§ PROBLEMS TO WORK ON:
1. In the text on Unearthed's diversity plan, what does the funding from Greenpeace make possible for the reporting? Answer in one to three sentences.
2. According to the text on Unearthed's diversity plan, how many of the 56 people quoted in the analyzed stories were women?
3. Please repeat the text on Unearthed's diversity plan between "Strong editorial takes" and "the global south.", inclusive.

§ SELECTED TEXT:
^^^^^^^^^^^^^^^^

We are implementing a plan to ensure our meeting culture reflects the communication styles of all members of the team and that all voices are given a space to be heard. This includes appropriate training and mentoring for the whole team and a support structure both for interns and other recruits. This support is provided both within our newsroom but also by Greenpeace more generally which has set up  an equity and empowerment programme for people of colour which includes training opportunities for campaign specialisms, coaching and mentoring, and prioritised enrolment in a leadership programme

Funding our work  

Strong editorial takes significant investment – which, as part of its commitment to anti-racism, Greenpeace has provided for Unearthed. We will continue to develop an international network of reporters – including people of colour – to help us seed and develop stories documenting environmental harm in the global south.

That funding allows us to make sure editors and reporters have the time and the money to examine the environmental, social and racial justice angle to every story. Where we can we put the empowered voices of those who are affected front and centre in the reporting. 

Stepping back and taking time allows us to change the voices we quote to include more women and people of colour not just in our “human” stories but also amongst experts and policymakers. This can, in turn, influence our media partners to do the same, and ultimately improves the quality and accessibility of our stories. 

Our backing from Greenpeace also allows us to resource stories – such as those relating to climate refugees or taxation – where we cannot know from the start that the lead will be purely environmental but which document the inequity faced by people of colour and under-represented groups in general or the unequal impact of environmental destruction on them. 

This is not just about our own reporting but will also be key to our collaborations with other investigative organisations and media partners.

Being transparent

From now on we will provide half-yearly updates on this site on both the make-up of our editorial team and the diversity of both expert and community voices in our stories. 

As of July 2021 our team of seven journalists and one editor includes three women and four men, none are people of colour and the team is also unrepresentative in class terms – too many of us come from the same backgrounds and the same parts of the country. We will update here on how we measure and change this within six months. 

In the stories published so far this year where we have carried out an analysis, we have quoted 56 people of which 18 were women and 15 were people of colour. We will update these figures in this space at the end of the year and thereafter half-yearly.

^^^^^^^^^^^^^^^^

§ SUPPLIED ENTRIES:
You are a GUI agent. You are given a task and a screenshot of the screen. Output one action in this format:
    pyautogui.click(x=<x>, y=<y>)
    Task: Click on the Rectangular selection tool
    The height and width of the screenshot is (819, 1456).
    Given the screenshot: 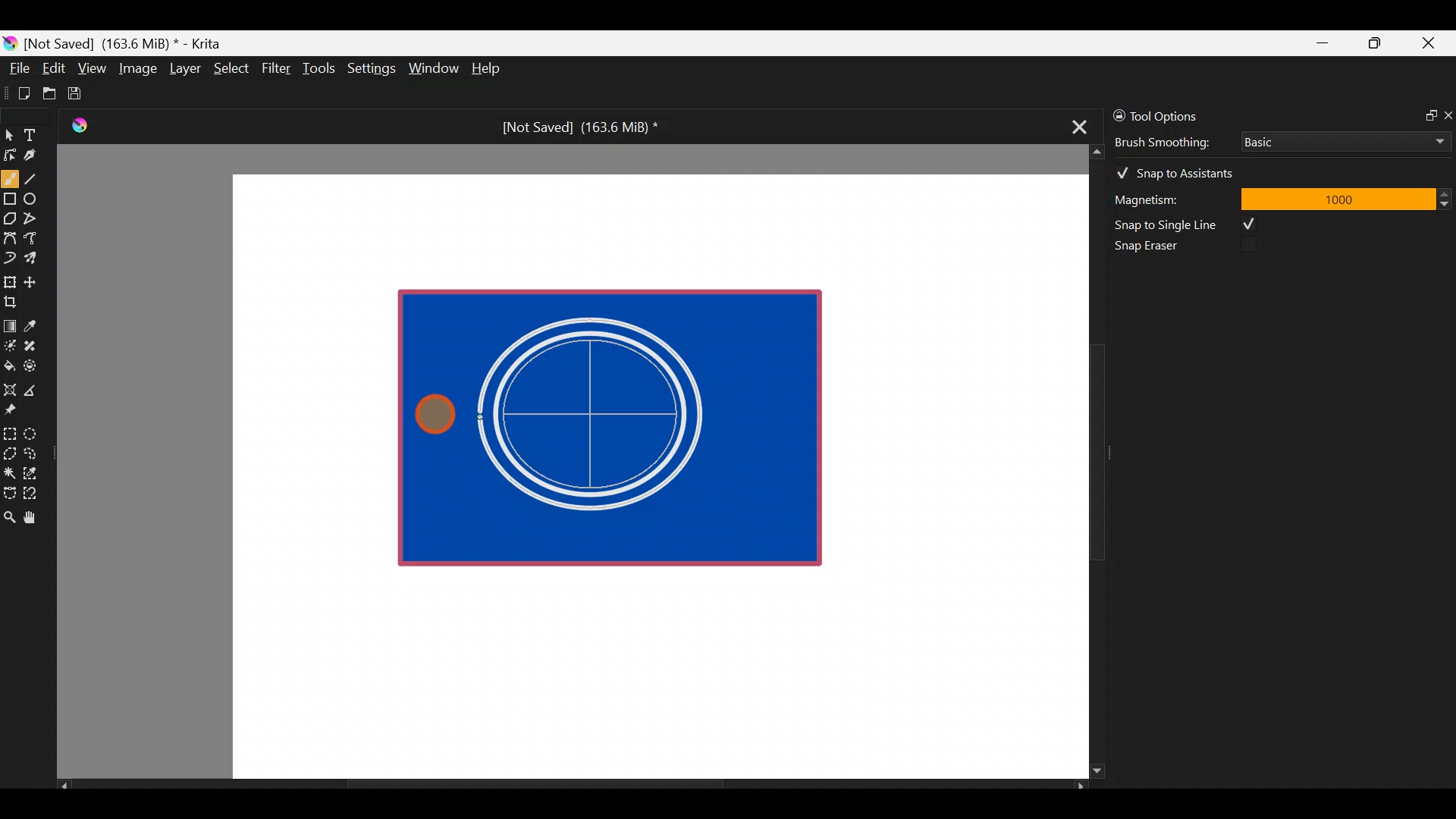 What is the action you would take?
    pyautogui.click(x=13, y=431)
    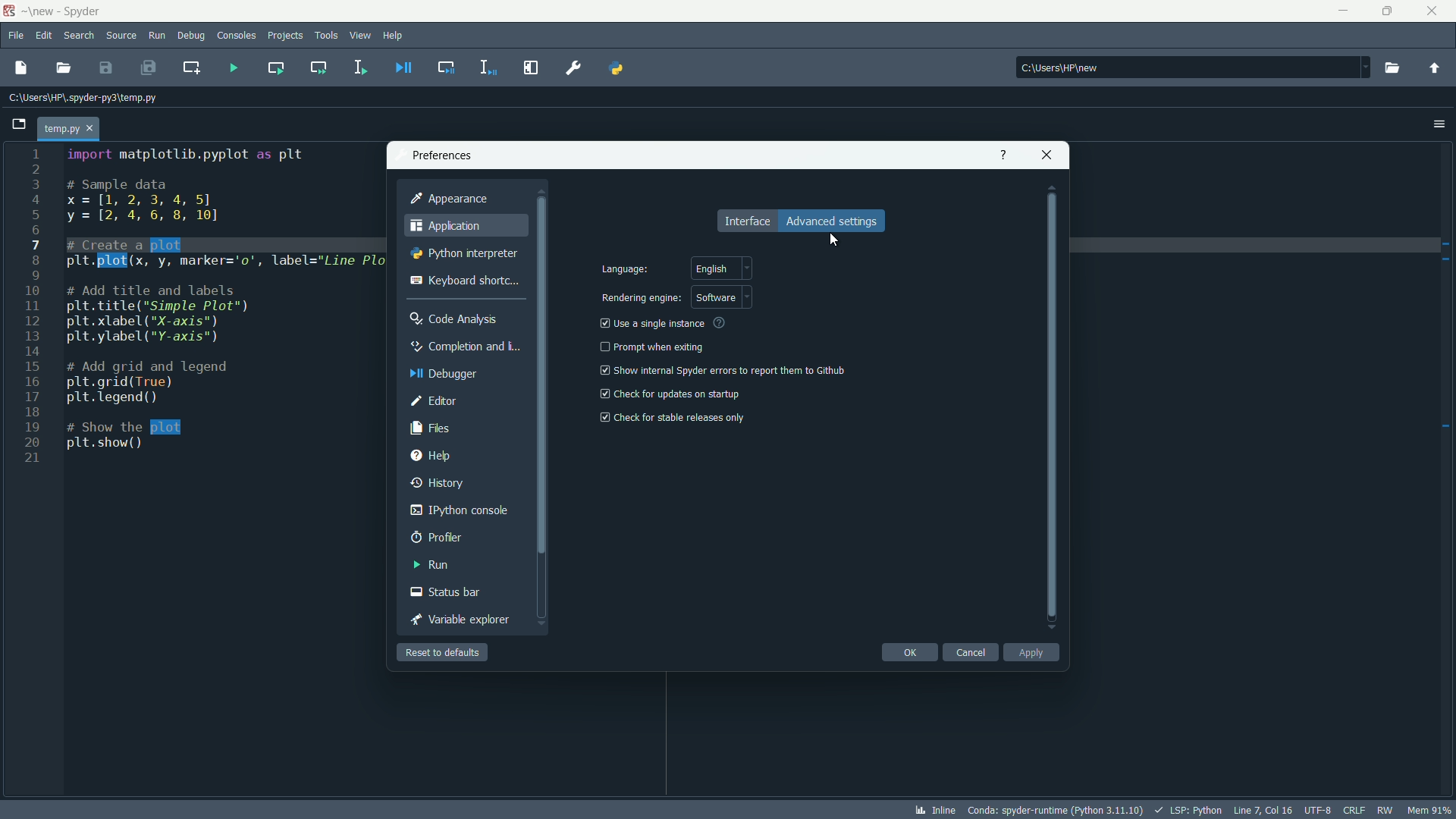 The image size is (1456, 819). Describe the element at coordinates (432, 454) in the screenshot. I see `help` at that location.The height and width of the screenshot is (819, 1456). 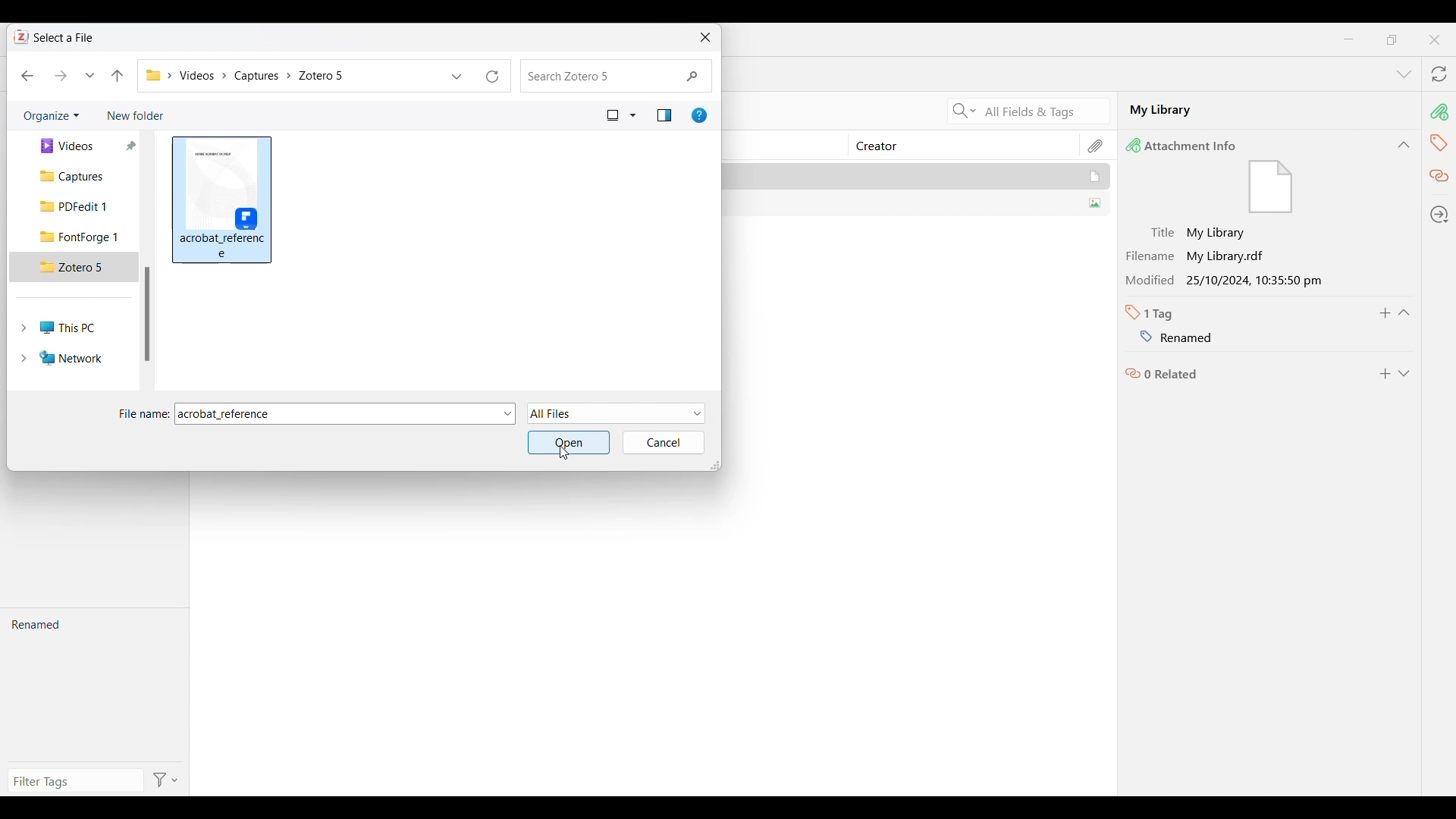 I want to click on FontForge 1 folder, so click(x=80, y=237).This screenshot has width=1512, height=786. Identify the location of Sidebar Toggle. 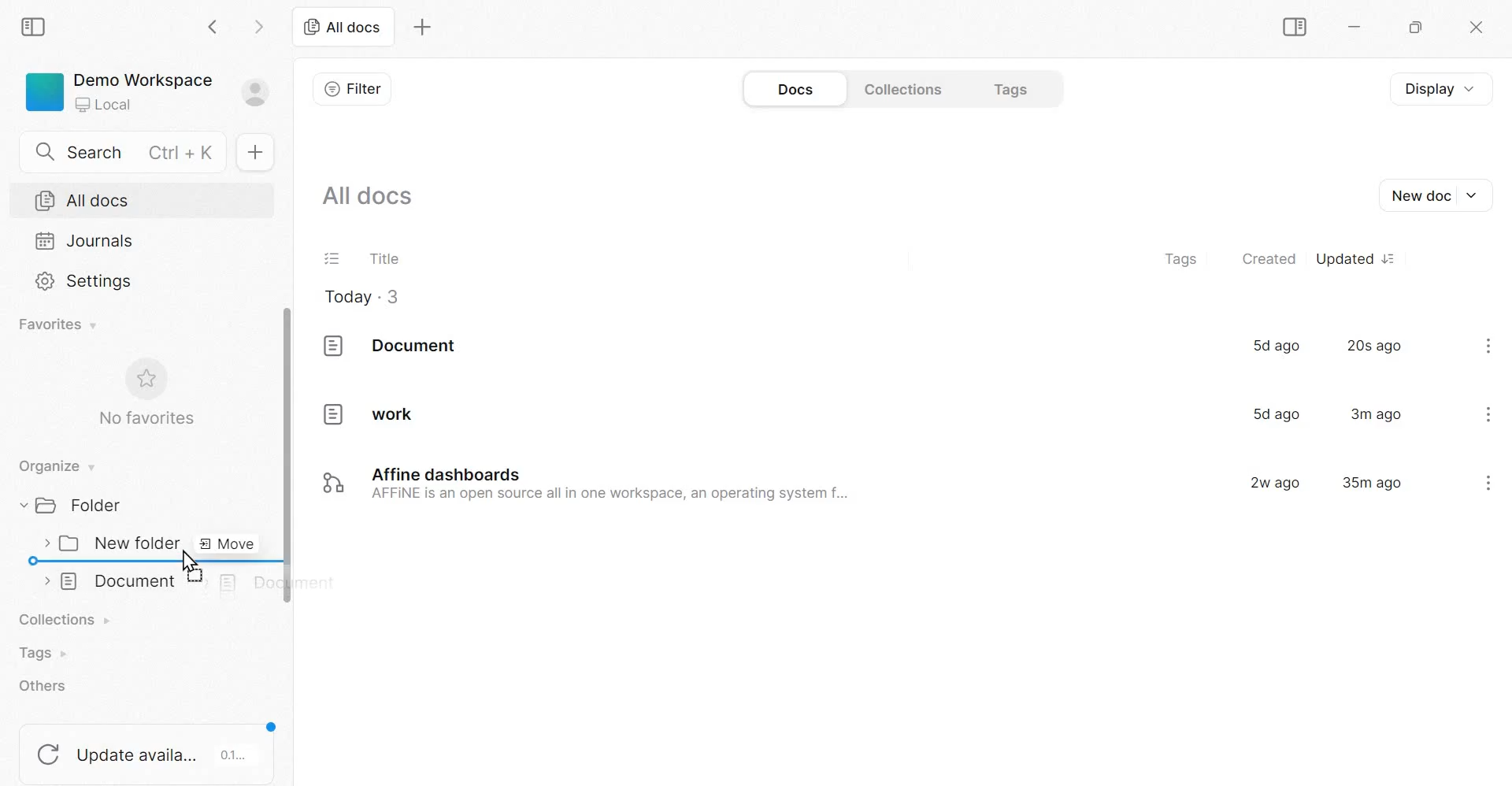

^^^^^^^^^^^^^^^^

§ SOLUTIONS TO THE EXERCISE:
1. The funding gives editors and reporters the time and money to examine the environmental, social and racial justice angle of every story. It also lets Unearthed resource stories, such as those on climate refugees or taxation, that may not have a purely environmental lead but document the inequity faced by people of colour and under-represented groups or the unequal impact of environmental destruction on them.

2. 18 were women.

3.
Strong editorial takes significant investment – which, as part of its commitment to anti-racism, Greenpeace has provided for Unearthed. We will continue to develop an international network of reporters – including people of colour – to help us seed and develop stories documenting environmental harm in the global south.